Fr.[au] v. Berlepsch war auch da während der ganzen Zeit. Allein ihre Bitterkeit und Foderungen verderben oft mehr im kleinen Zirkel als ihr gebildeter Geist gut macht, so viel der auch zur Unterhaltung beytragen müßte. Ich habe Bouterweck einige Tage da gesehn. Sie wißen er ist zurückhaltend und sein Ansehn, kränklich und melancholisch, macht einen traurigen Eindruck, doch freute ich mich sehr ihn zu sehn, und in manchem was er sagte Spuren von dem Geiste zu finden den ich in seinen Gedichten liebe. Verschiedene aus Göttingen waren länger da. Blumenbachs Umgang trug vorzüglich zu der Freude bey; immer heiter und dabey etwas so zuverläßiges, das ist von doppeltem Wehrt da wo rund um einem her Lieb und Freundschaft als die launigsten unbeständigsten Gottheiten erscheinen. Man kann nicht laßen auch blos als Zuschauer dort oft mit der bittern Empfindung einen Schwarm Menschen zu verlaßen daß ihre Bezeugungen unter einander nichts wehrt sind. Wie glücklich wenn man denn zu Haus die Leute findet die die Geselschaft aller übrigen gleichgültig und allenfalls entbehrlich macht! Ohne das mögte ich auch um vieles mich dort nicht so lange aufhalten. Es ist nicht die Welt die ich liebe und für die ich mich im geringsten gemacht fühle. Man lernt die Leute geschwind aber auf eine unangenehme Art kennen, so manche Schwäche ist lästig und unerträglich weil andre schäzbare Seiten nicht Gelegenheit haben sich zu zeigen, die glänzenden Vorzüge gewinnen und blenden, von mancher gut gespielten Rolle wird man betrogen, nachher erbittert – ich bleibe bey der Meynung die ich vor einigen Jahren schon davon hatte.

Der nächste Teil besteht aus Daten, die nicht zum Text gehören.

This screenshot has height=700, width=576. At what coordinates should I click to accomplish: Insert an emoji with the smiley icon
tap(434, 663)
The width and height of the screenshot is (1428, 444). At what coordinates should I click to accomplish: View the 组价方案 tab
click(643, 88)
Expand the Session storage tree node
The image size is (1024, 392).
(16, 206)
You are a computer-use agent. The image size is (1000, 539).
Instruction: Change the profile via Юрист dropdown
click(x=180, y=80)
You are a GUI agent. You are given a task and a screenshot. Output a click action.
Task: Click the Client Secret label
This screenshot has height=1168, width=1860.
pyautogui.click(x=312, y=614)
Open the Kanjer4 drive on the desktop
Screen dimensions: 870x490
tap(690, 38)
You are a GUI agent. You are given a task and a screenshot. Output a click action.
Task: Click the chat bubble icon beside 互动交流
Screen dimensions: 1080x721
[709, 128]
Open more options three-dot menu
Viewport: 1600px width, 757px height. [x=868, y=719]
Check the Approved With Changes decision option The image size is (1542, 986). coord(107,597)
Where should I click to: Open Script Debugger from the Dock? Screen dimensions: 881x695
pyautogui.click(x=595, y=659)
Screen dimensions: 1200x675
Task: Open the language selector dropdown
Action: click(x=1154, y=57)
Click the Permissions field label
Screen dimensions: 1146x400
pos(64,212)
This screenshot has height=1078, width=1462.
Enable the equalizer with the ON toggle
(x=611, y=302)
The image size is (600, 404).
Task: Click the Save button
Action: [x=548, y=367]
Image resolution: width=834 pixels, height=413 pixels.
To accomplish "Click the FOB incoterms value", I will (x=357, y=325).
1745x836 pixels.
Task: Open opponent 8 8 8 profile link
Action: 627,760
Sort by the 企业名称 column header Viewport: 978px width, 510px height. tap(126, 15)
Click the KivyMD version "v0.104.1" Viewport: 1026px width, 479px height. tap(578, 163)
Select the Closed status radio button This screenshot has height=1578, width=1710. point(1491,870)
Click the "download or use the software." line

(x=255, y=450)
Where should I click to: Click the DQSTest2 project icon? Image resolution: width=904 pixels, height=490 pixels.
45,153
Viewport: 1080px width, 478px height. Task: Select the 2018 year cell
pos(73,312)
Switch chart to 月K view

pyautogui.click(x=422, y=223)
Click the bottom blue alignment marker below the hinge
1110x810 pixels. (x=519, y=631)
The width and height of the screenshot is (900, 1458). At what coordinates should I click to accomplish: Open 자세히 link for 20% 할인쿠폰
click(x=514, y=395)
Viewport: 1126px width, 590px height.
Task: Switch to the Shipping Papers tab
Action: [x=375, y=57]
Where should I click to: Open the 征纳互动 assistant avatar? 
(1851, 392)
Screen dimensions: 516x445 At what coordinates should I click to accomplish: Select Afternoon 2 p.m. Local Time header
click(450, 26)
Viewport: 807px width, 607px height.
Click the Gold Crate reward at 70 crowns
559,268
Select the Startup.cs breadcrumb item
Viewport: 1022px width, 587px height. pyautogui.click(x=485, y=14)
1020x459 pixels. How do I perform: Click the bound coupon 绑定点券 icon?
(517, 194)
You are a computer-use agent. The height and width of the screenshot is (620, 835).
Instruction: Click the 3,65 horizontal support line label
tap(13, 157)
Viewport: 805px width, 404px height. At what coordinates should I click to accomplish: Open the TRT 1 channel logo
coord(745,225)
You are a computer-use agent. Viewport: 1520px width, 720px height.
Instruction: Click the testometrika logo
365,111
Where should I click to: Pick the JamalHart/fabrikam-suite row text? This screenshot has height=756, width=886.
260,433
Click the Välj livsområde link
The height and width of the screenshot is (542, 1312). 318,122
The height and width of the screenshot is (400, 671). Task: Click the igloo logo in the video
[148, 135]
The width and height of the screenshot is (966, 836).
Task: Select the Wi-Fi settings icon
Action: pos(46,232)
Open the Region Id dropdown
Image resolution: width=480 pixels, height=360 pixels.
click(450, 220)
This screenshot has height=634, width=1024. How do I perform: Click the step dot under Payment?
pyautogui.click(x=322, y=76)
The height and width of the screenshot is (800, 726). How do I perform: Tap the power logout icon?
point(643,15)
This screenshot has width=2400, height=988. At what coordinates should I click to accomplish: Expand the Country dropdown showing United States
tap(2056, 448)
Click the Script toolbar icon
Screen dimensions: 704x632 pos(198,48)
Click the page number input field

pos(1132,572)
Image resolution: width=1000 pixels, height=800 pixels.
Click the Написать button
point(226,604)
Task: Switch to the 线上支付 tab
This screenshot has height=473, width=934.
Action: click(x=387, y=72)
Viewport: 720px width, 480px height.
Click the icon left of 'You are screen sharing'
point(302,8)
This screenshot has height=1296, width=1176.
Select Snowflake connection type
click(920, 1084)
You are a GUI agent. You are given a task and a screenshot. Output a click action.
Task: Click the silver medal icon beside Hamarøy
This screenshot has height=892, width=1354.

Ich wünschte nicht Klugheit und Menschen Kentniß mir von dort her zu erwerben, denn sie wäre unfreundlich, ja, ungerecht.
Wie ich wieder kam lernte ich hier Hofrath Moriz aus Berlin kennen. Sein [4] genauer Umgang mit meinem Bruder in Rom, das lebhafte Intereße für die Künste, sein ganzes eigenthümliches Wesen, das nicht zu verkennen möglich ist veranlaßte viele intereßante Gespräche in der kurzen Zeit. Er hat mich mit den lebhaften Schilderungen des schönen Lebens das er in Rom mit Friz führte so ganz zu dem hin versezt daß ich einige Tage alles was die Täuschung störte ungern sah. Jezt bin ich aber wieder mit wahrem Vergnügen hier, ich war noch nie so lange abwesend als diesen Sommer, und da bleibt doch die größte aller Freuden sich wieder zu Haus zu finden, alles nach alter Weise. Die kennen Sie; meine Mutter und mein Bruder grüßen Sie herzlich.
Der Sommer in dem ich so viele Freuden durch andre gehabt, endet auch recht schön für mich. Ihre Schwester komt nun gewiß bald auf einige Wochen. Ich freue mich sehr darauf denn es war nicht anders möglich als daß man sich durch die Länge der Zeit fremd wurde, ich hoffe ihren Aufenthalt hier recht zu nuzen. Indeß mache ich mich in dem was sie betrifft immer bekanter durch Henriettens Erzählungen. Sie ist so munter so glücklich nach ihrer langen Reise, hat so vieles eingesamlet von mancher Art, daß es ein Vergnügen ist sie davon reden zu hören, und es war wohl der Mühe wehrt sie deswegen ein Jahr zu entbehren; es muß auch Ihren Eltern dadurch leicht geworden seyn.
Von Ihrem jüngsten Bruder freue ich mich sehr zu hören daß er vergnügt in L.[eipzig] ist, in einiger Rücksicht beßer zufrieden als in G.[öttingen] da er mit verschiedenen dort gern umgeht.
Leben Sie recht wohl und vergeßen uns alte Freunde nicht in Ihrer neuen Welt.